Yesterday, investors traded 1.5 billion shares worth N19.4 billion in 12,877 deals compared with the 489.5 million shares worth N13.1 billion transacted in 13,010 deals in the preceding day, indicating a decline in the number of deals by 1.02 deals and a rise in the trading volume and value by 203.14 per cent and 48.09 per cent, respectively.

Wema Bank was the busiest stock with 976.2 million units valued at N9.8 billion, Tantalizers traded 53.0 million units worth 129.6 million, Universal Insurance sold 34.8 million units for N26.8 million, Access Holdings exchanged 33.9 million units valued at N843.8 million, and Nigerian Breweries traded 27.3 million units worth N873.3 million.

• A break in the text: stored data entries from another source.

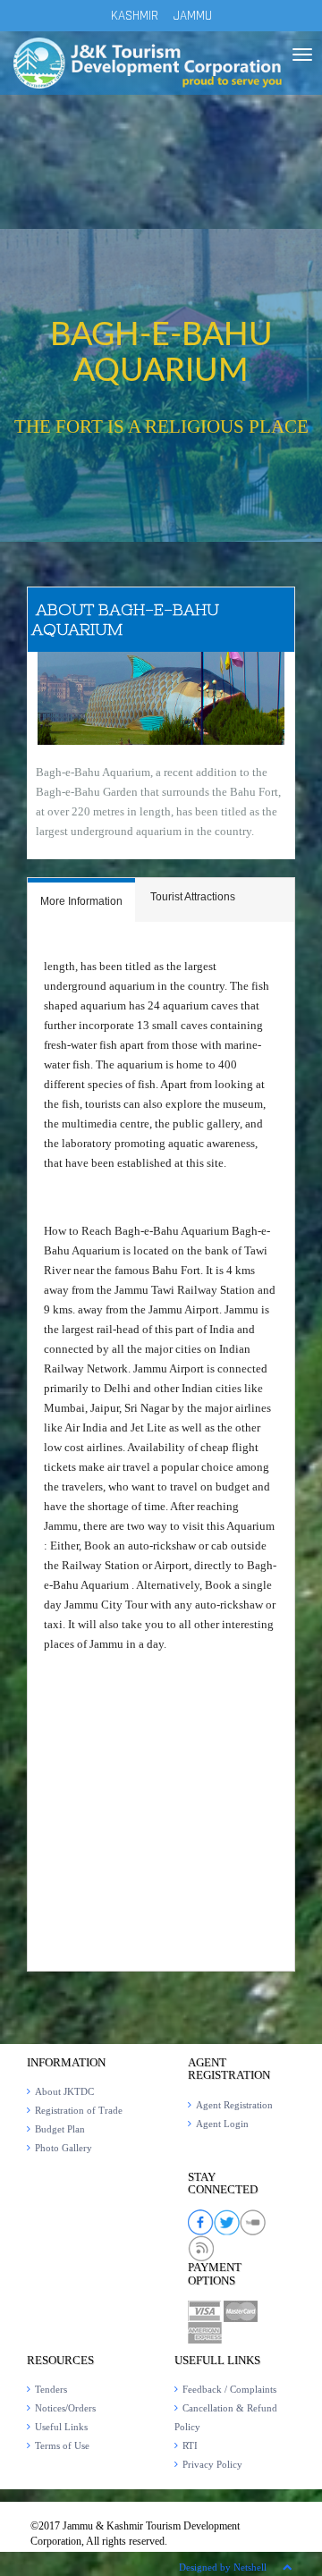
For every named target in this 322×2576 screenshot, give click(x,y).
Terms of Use (62, 2445)
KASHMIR (134, 15)
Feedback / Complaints (229, 2389)
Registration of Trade (79, 2110)
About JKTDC (64, 2091)
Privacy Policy (212, 2464)
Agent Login (222, 2123)
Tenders (51, 2389)
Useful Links (61, 2426)
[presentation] (81, 902)
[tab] (81, 900)
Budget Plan (60, 2129)
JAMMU (193, 15)
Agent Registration (234, 2104)
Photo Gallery (63, 2147)
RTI (190, 2445)
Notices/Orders (65, 2408)
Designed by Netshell (223, 2567)
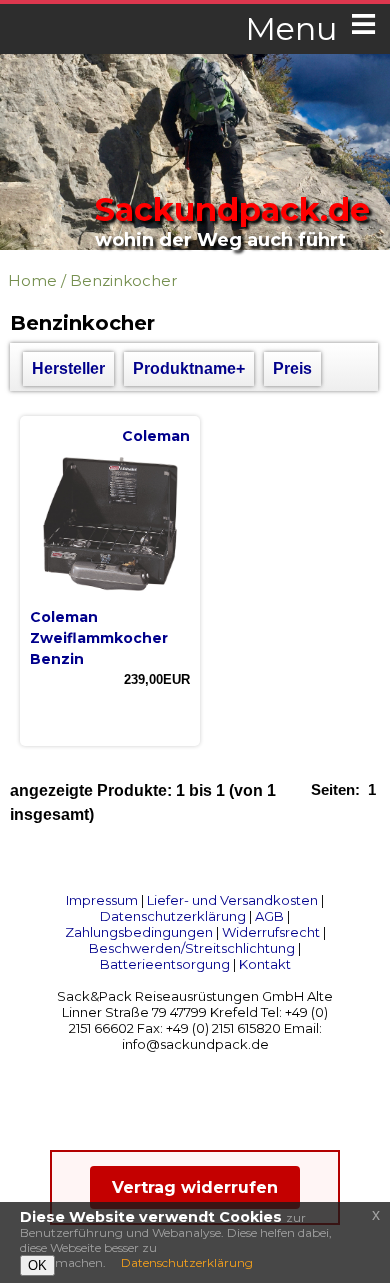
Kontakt (265, 964)
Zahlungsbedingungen (139, 932)
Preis (292, 368)
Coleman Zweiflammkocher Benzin (99, 638)
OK (37, 1265)
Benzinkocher (123, 280)
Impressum (102, 900)
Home (32, 280)
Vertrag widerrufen (195, 1187)
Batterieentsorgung (165, 964)
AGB (269, 916)
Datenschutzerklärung (173, 916)
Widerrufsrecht (271, 932)
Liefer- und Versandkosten (232, 900)
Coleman (156, 436)
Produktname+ (189, 368)
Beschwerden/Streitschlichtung (192, 948)
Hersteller (68, 368)
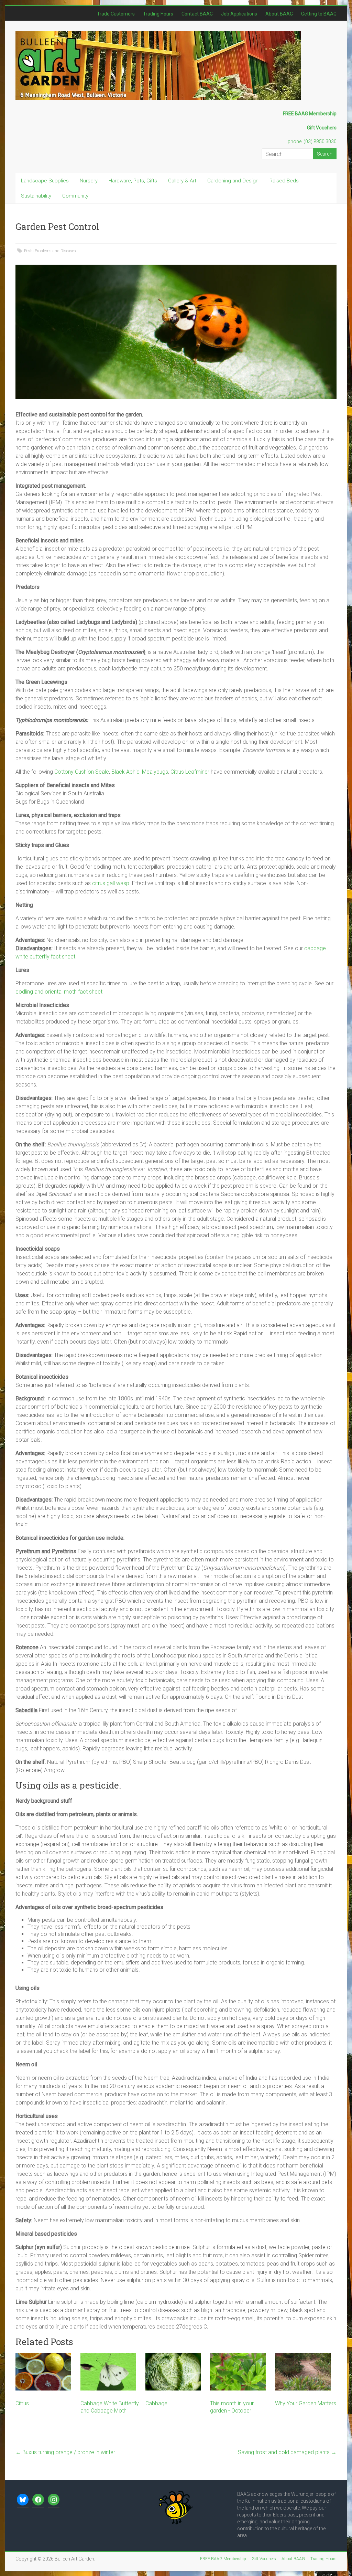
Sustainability (36, 196)
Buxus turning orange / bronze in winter (65, 2452)
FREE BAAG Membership (223, 2558)
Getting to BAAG (319, 14)
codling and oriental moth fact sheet (58, 991)
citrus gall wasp (110, 883)
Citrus (22, 2403)
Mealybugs (155, 771)
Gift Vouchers (264, 2558)
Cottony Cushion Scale (81, 771)
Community (75, 196)
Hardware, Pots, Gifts (133, 181)
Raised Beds (284, 181)
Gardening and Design (232, 181)
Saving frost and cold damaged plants (287, 2452)
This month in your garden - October (232, 2407)
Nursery (89, 181)
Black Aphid (125, 771)
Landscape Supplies (45, 181)
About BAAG (279, 14)
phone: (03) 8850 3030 (312, 141)
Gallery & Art (182, 181)
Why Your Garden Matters (305, 2403)
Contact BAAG (197, 14)
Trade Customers (116, 14)
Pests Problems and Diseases (50, 250)
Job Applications (239, 14)
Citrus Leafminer (189, 771)
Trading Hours (158, 14)
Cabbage (156, 2403)
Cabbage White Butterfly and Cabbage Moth (109, 2407)
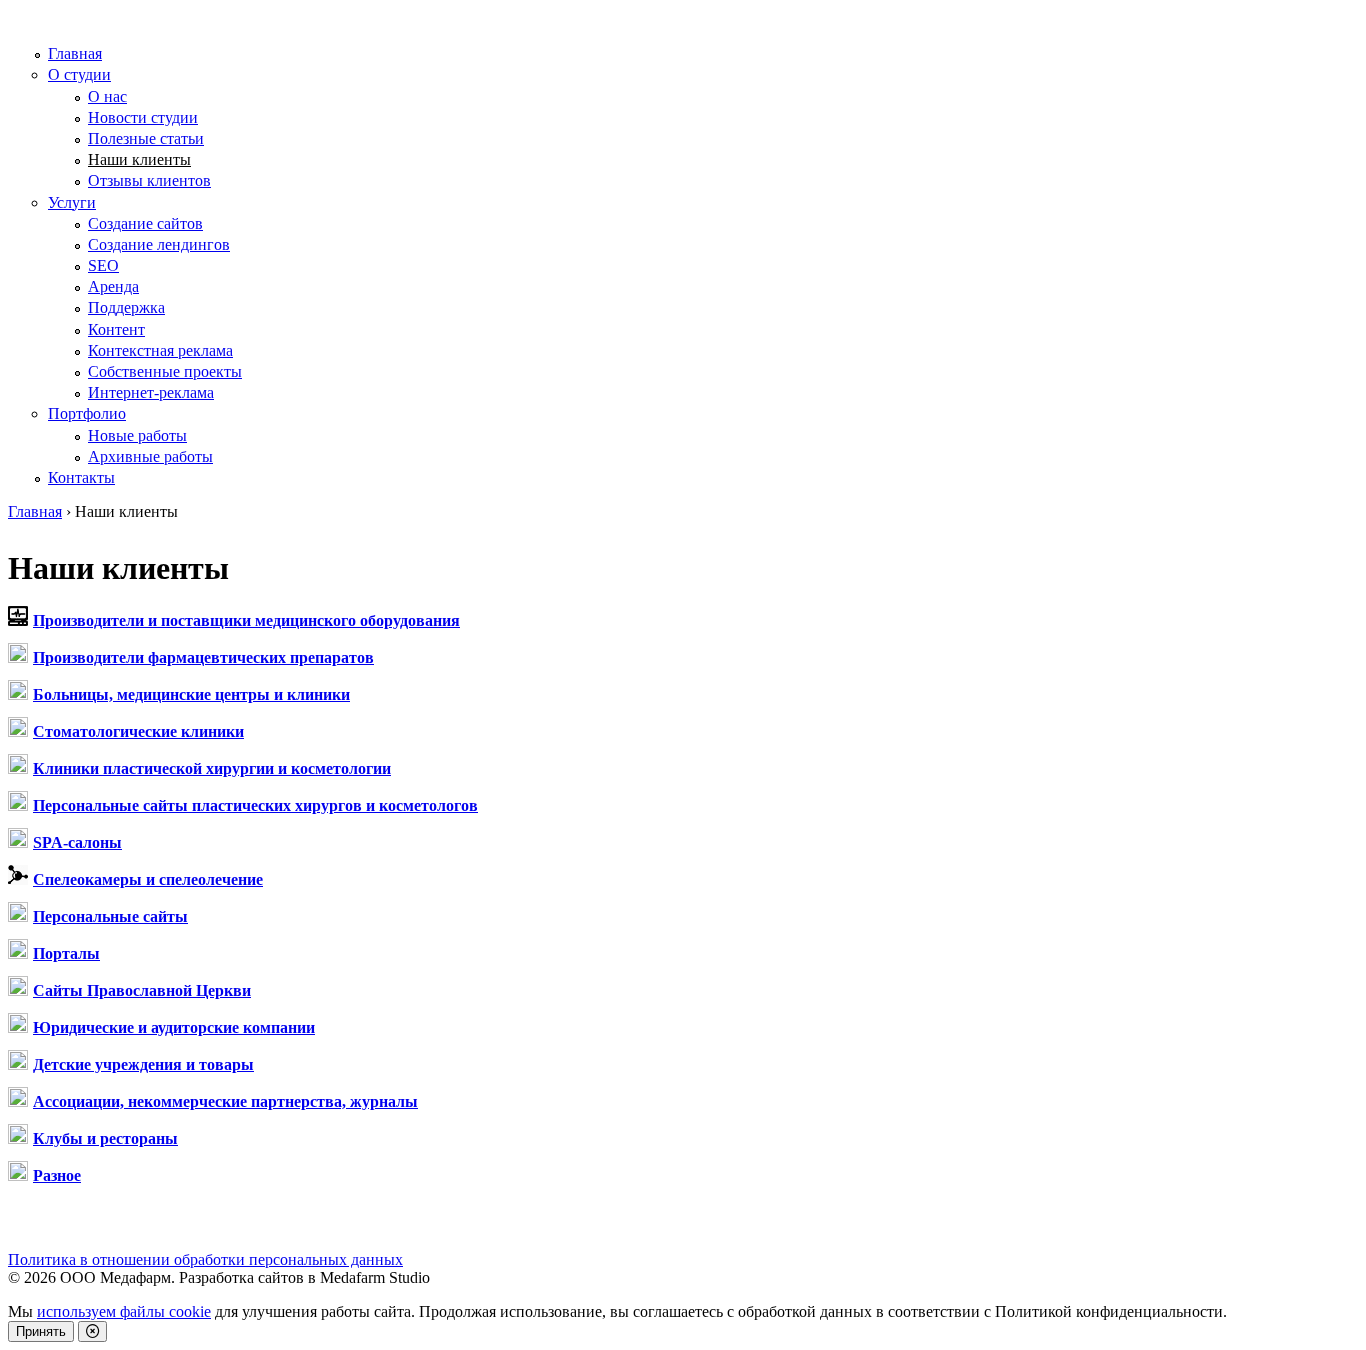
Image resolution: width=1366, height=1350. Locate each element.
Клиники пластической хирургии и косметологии (212, 768)
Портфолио (87, 413)
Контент (116, 329)
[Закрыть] (92, 1331)
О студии (79, 74)
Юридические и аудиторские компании (174, 1027)
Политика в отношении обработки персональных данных (205, 1259)
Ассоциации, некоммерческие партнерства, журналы (225, 1101)
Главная (75, 53)
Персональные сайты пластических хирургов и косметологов (255, 805)
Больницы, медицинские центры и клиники (191, 694)
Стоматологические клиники (138, 731)
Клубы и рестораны (105, 1138)
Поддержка (126, 307)
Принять (41, 1331)
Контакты (81, 477)
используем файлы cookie (124, 1311)
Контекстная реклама (160, 350)
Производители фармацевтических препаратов (203, 657)
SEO (103, 265)
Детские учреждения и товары (143, 1064)
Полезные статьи (146, 138)
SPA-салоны (77, 842)
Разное (57, 1175)
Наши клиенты (139, 159)
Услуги (72, 202)
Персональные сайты (110, 916)
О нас (107, 96)
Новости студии (143, 117)
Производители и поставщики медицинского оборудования (246, 620)
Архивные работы (150, 456)
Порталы (66, 953)
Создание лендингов (159, 244)
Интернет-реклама (151, 392)
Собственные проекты (165, 371)
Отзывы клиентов (149, 180)
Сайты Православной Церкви (142, 990)
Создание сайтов (145, 223)
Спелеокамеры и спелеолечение (148, 879)
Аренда (113, 286)
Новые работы (137, 435)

The heaviest loss was suffered by Sunu Assurances with a decline of 9.99 per cent to trade at N7.30, Eunisell shed 9.96 per cent to N17.35, SAHCO crumbled by 9.87 per cent to N30.15, DAAR Communications plunged by 9.28 per cent to 88 Kobo, and Sovereign Trust Insurance went down by 7.04 per cent to N1.32.

On the flip side, C&I Leasing gained 10.00 per cent to close at N4.51, Honeywell Flour appreciated by 9.99 per cent to N10.02, Trans Nationwide Express jumped by 9.89 per cent to N2.00, RT Briscoe rose by 9.83 per cent to N2.57, and Secure Electronic Technology grew by 9.46 per cent to 81 Kobo.

Business Post reports that the bourse ended with 33 price gainers and 25 price losers, indicating a positive market breadth index and strong investor sentiment.